* [PROBLEM REQUIREMENTS]:
Give back only the lines from the one containing "Where should I" down to the one containing "Click the 0.15mm", changing "purple" to "orange" and leaving everything else as it is.

* [INPUT RECORDS]:
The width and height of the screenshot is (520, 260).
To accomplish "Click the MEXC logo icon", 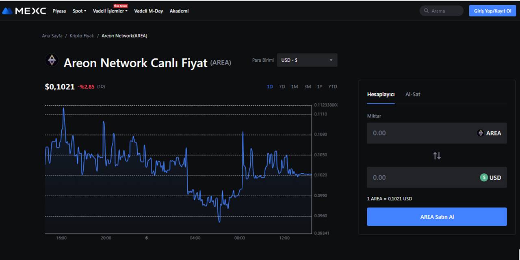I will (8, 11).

==

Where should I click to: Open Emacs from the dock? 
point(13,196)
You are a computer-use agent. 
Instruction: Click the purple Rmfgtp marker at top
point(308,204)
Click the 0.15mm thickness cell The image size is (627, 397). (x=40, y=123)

* [CORRECT RESPONSE]:
Where should I click to: Open Emacs from the dock? 
point(13,196)
You are a computer-use agent. 
Instruction: Click the orange Rmfgtp marker at top
point(308,204)
Click the 0.15mm thickness cell The image size is (627, 397). (x=40, y=123)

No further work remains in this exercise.